The study authors wrote that "it seems highly probable that the intake of brominated vegetable oil is the cause of the tissue bromine residues in children."
Data in rats show that BVO could be toxic. A 1971 study by Canadian researchers found that rats fed a diet containing 0.5 percent brominated oils grew heavy hearts and developed lesions in their heart muscle. In a later study, in 1983, rats fed the same oils had behavioral problems, and those fed 1 percent BVO had trouble conceiving. At 2 percent, they were unable to reproduce.
The diets in that study had "whopping doses" of BVO, about 100-times higher than today's allowable limit, said Vorhees, lead author of the 1983 study.
But two case studies in the past 15 years show that whopping doses also can occur in people—with unhealthy consequences.

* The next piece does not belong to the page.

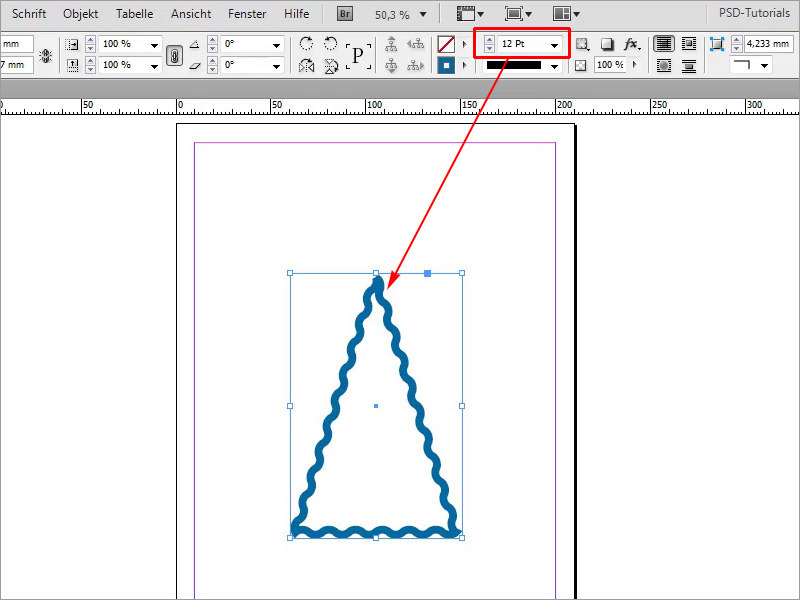Click the justify text alignment button
The width and height of the screenshot is (800, 600).
click(686, 66)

On MMO nights at the Battle & Brew, some gamers play 12 straight hours. In these Massively Multiplayer Online games, thousands of players from around the world compete. During these epic battles, a soda every hour is not uncommon. A gamer chugging a 20-ounce bottle of soda every hour will finish 3.5 liters in six hours.
"They're just sitting for 12 hours, just pounding sodas," Smawley said.
Virtually every teen in America plays video games, according to the Pew Research Center. The $110-billion-a-year soft drink industry and the $74-billion-a-year video game industry have noticed. Activision, the makers of "Call of Duty: Modern Warfare 3," the latest edition in this popular video game series, paired with Mountain Dew in a promotion that rewards gamers with bonus points for drinking more Mountain Dew.
In 1997, emergency room doctors at University of California, Davis reported a patient with severe bromine intoxication from drinking two to four liters of orange soda every day. He developed headaches, fatigue, ataxia (loss of muscle coordination) and memory loss.
In a 2003 case reported in Ohio, a 63-year-old man developed ulcers on his swollen hands after drinking eight liters of Red Rudy Squirt every day for several months. The man was diagnosed with bromoderma, a rare skin hypersensitivity to bromine exposure. The patient quit drinking the brominated soft drink and months later recovered.
Reactions this severe may not be a concern in the general population, the study’s doctors said.
"Any normal level of consumption of BVO would not cause any health problems — except the risk of diabetes and obesity from drinking that much sugar water," said Zane Horowitz, medical director of the Oregon Poison Center and author of the 1997 case study.
But in the gamer scene, a normal level of consumption is not normal. Everyone, it seems, knows someone habitually needing a fuel fix, and consuming enough to up his or her risk.
"I've seen hard core guys, after every game they'll just grab another one," said Sean Hyatt, the assistant manager at the Battle & Brew.
And it's not just the "stinkies"—Smawley's derogatory term for the stereotypical gamer slobs—who pound gamer fuel. Vorhees, of the Cincinnati children's hospital, said his son stays up all night when playing a new game with his friends.
"They use Mountain Dew specifically as a beverage to keep them awake—and they hardly eat anything," Vorhees said.
When a person doesn't eat during one of these binges, his or her body is absorbing the entire beverage. It's even worse in kids, Vorhees said, because they have less body mass.